И пани замерла в ожидании тумака, без коего не бывает будто неистовства жаркой любви, — так, но крайней мере, уверяют кое-какие знающие толк молодицы.

— Сердце чуть не выскочит.

— Гляди за ним!

— А ты… возьми его в кулак! И сожми… И стисни… а хочешь — вырви мое сердце… не закричу! Вот так… вот так!

И наш козачина, превозмогая парубоцкий страх пред женским естеством, тщился схватить в кулачище горячее сердце молоденькой молодички, пытался стиснуть и пытался вырвать, и пани Роксолана вправду не кричала, нет, а сердце у ней колотилось так, что и сам пан обозный в хоромах от того глухого и веселого стука должен бы, пожалуй, проснуться, чтоб, упаси боже, не проворонить своего законного добра.

Да нет!

Пана Кучу в ту пору никакой бы силе в мире не пробудить, ибо он…

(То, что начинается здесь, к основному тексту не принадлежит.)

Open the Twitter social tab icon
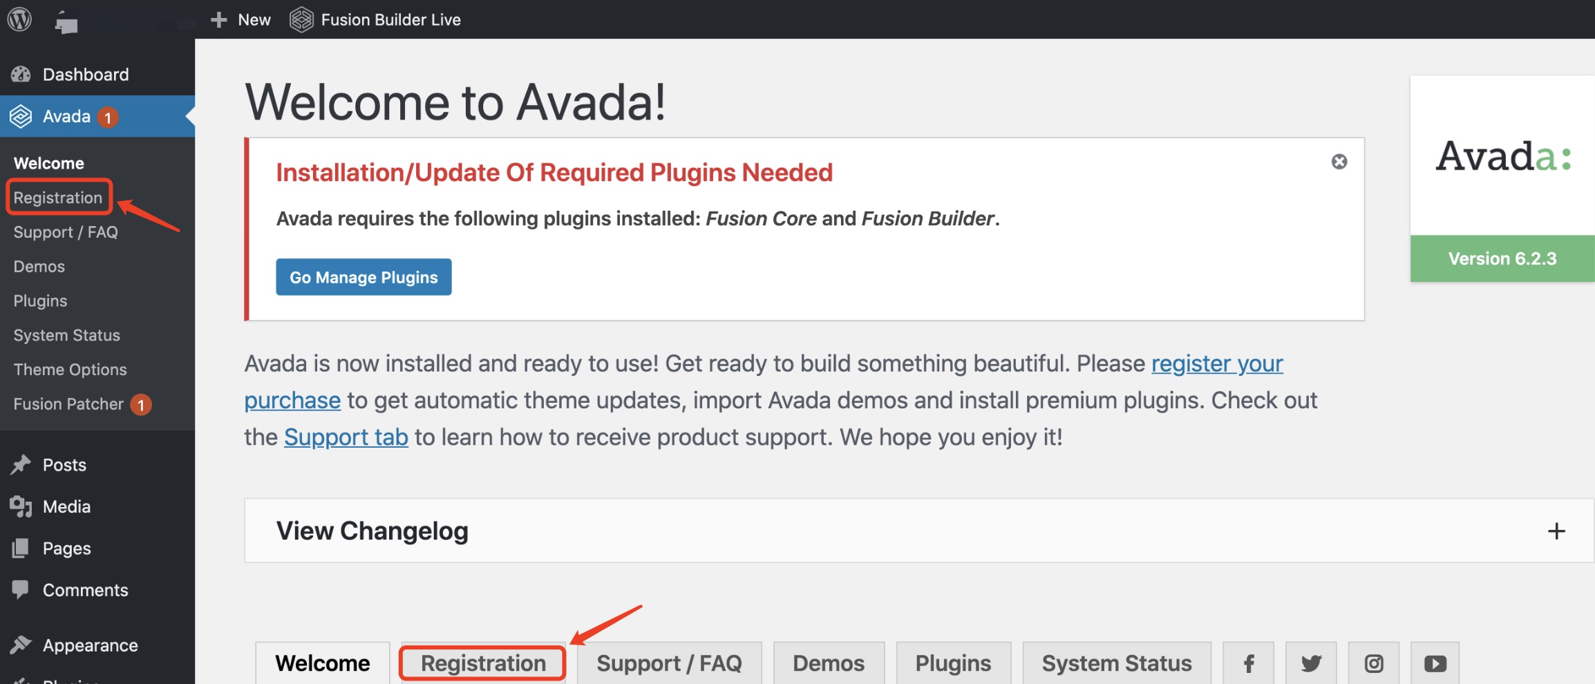This screenshot has height=684, width=1595. coord(1311,663)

Ибо он, ублажив женушку, храпел во все завертки, — и на ум не приходила ему истинная причина такого супружеского рвения, и он сам прилагал все силы к исполнению умысла Роксоланы, собственным старанием приближая свой коварно уготованный конец.

34

Еще не остыв от объятий законного мужа, Роксолана вспыхнула от одного лишь прикосновения прездорового парубка и не опомнилась, как он, в досаде на весь женский род, изверившись в силе чистой любви, одним духом перемахнул через кованую ограду, как схватил ее в охапку и понес в глубь сада, не почувствовав, конечно, что в тот самый миг заворочался на своем ложе пан обозный, которому снились воробьи: напуганный Мамаевым предвещанием, он махал и шикал на них, но его снова тащила в объятия Роксолана. «А шу-шу!» — пугал он воробьев…

А Роксолана-Параска меж тем шепотом кричала Михайлику:

— Пусти!

— Нет, дудки! — зная ее обычай и повадку, мужественно отвечал Роксолане новоиспеченный сотник, унося Кучиху дальше, к шалашу какому-то или копне сена, что виднелась там промеж деревьями.

— Отстань, дурило! — на чарующих низах чудесного контральто умоляла Роксолана, ибо не могла же она, не остыв после прилежных попыток свести в могилу своего законного мужа, отдаться на первое познание этому хлопцу, нетронутому, любимому и желанному, — не могла же она, не смела, и вовсе не потому, что взяла верх простая добропорядочность: она боялась испортить неопытному Кохайлику первое о себе впечатление. — Брось, не то закричу! — умоляюще шептала она.